■ Exercise instructions ■
Copy every line of the records below word for word, and leave the pictures out.

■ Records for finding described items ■
____
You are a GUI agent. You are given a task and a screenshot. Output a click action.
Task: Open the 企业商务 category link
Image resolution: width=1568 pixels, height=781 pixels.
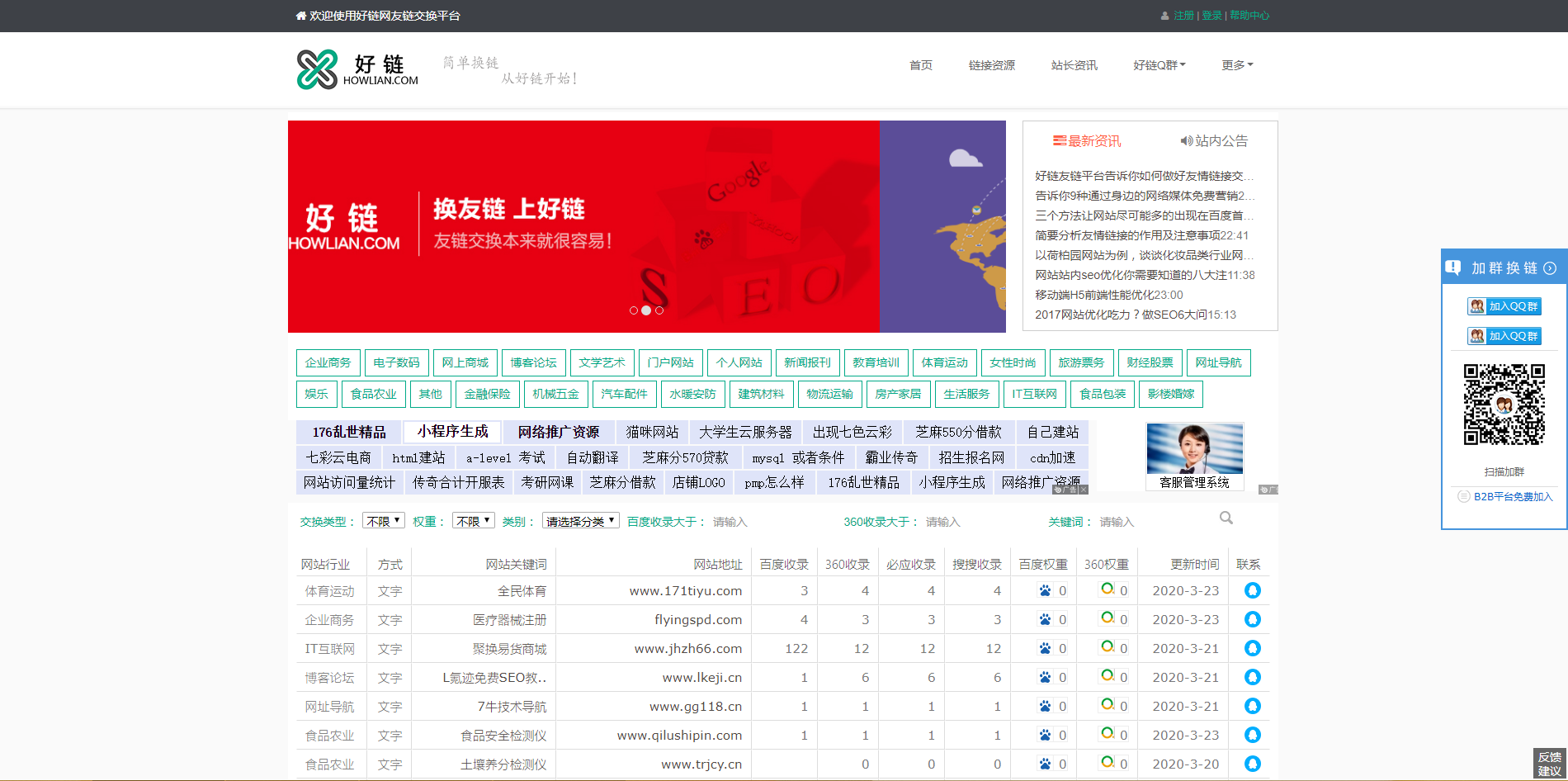pos(328,362)
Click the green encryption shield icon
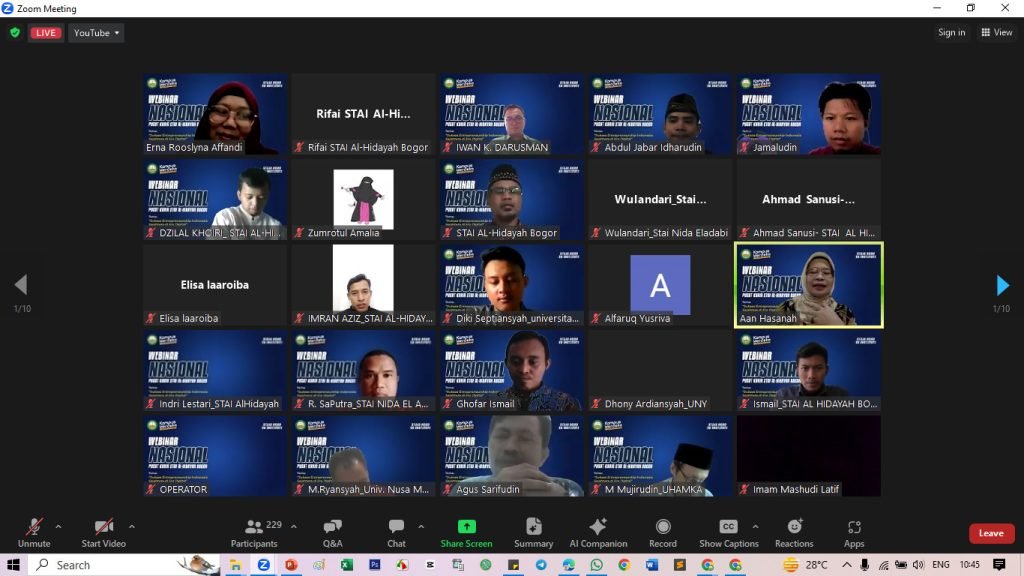1024x576 pixels. tap(14, 33)
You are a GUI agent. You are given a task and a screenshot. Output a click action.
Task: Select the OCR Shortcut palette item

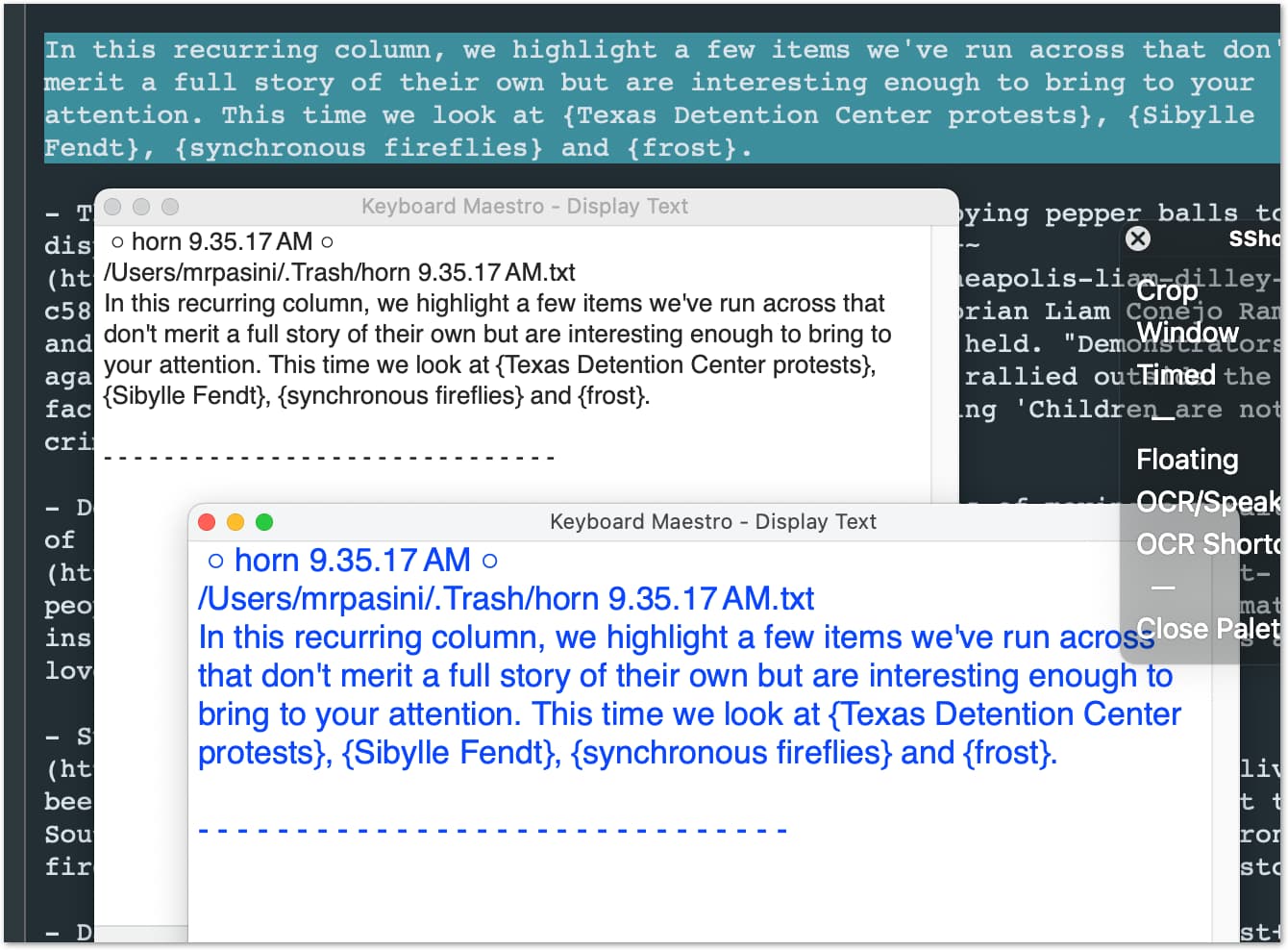1207,544
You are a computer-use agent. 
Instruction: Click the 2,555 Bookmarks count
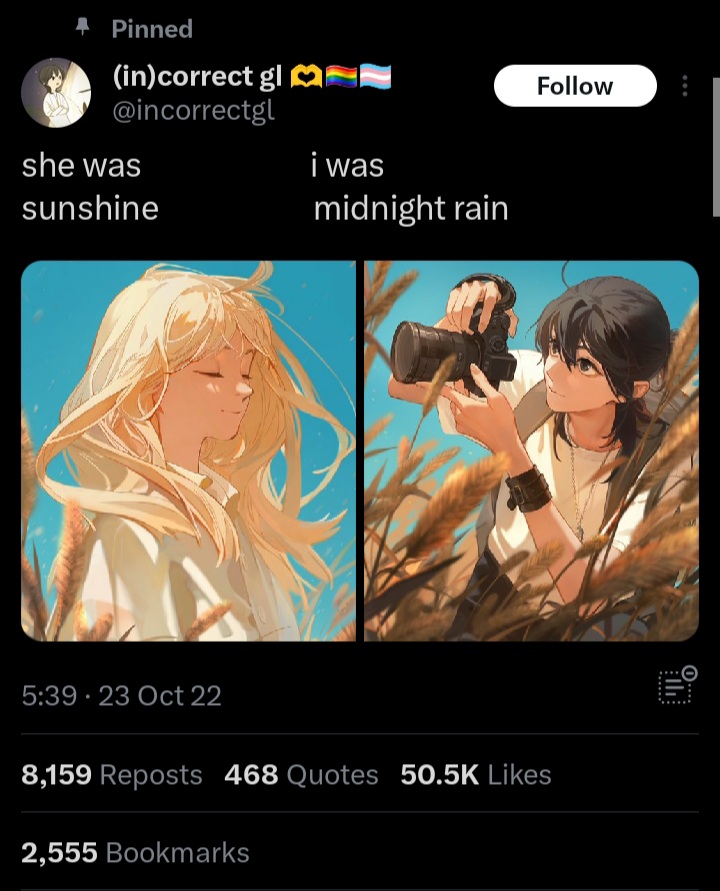coord(135,852)
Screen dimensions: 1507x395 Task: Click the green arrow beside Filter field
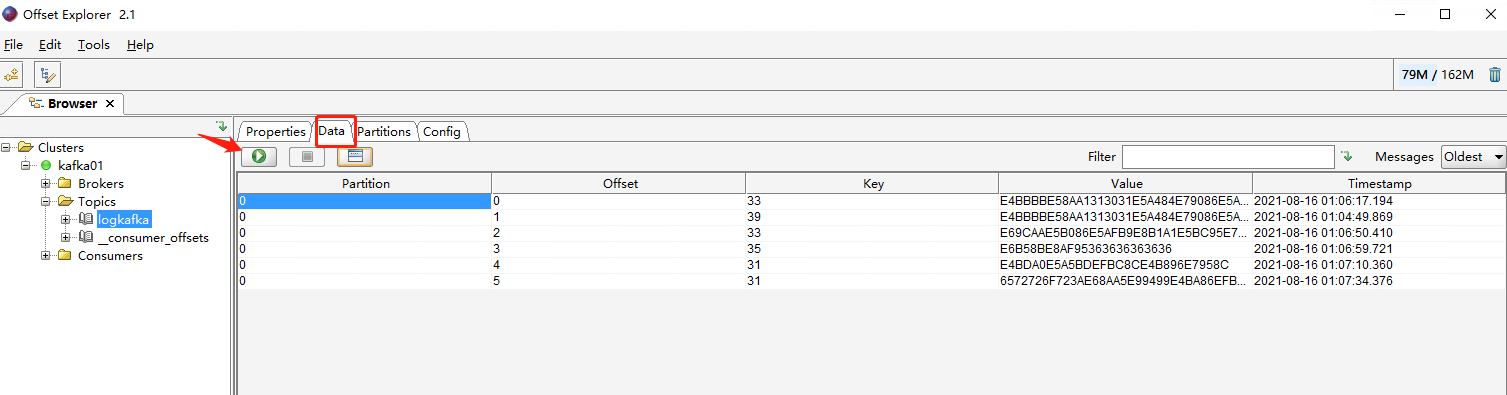[x=1346, y=156]
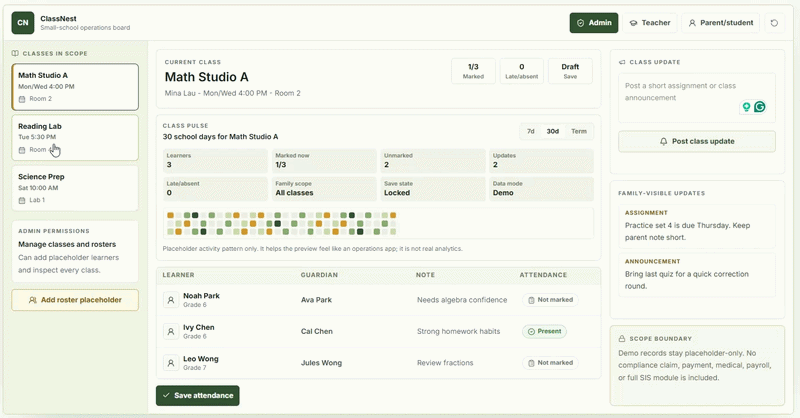Click Leo Wong's avatar icon
Viewport: 800px width, 418px height.
click(171, 363)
____
■ Final result ■
You are a GUI agent. You are given a task and a screenshot. Output a click action.
Task: Open the 企业商务 category link
Image resolution: width=1568 pixels, height=781 pixels.
pos(328,362)
Click the green encryption shield icon
1024x576 pixels. tap(14, 33)
You are a GUI agent. You are given a task and a screenshot. Output a click action.
Task: Select the OCR Shortcut palette item

1207,544
You are a computer-use agent. 
Instruction: Click the 2,555 Bookmarks count
coord(135,852)
Screen dimensions: 1507x395 Task: Click the green arrow beside Filter field
[x=1346, y=156]
Click Leo Wong's avatar icon
Viewport: 800px width, 418px height.
click(171, 363)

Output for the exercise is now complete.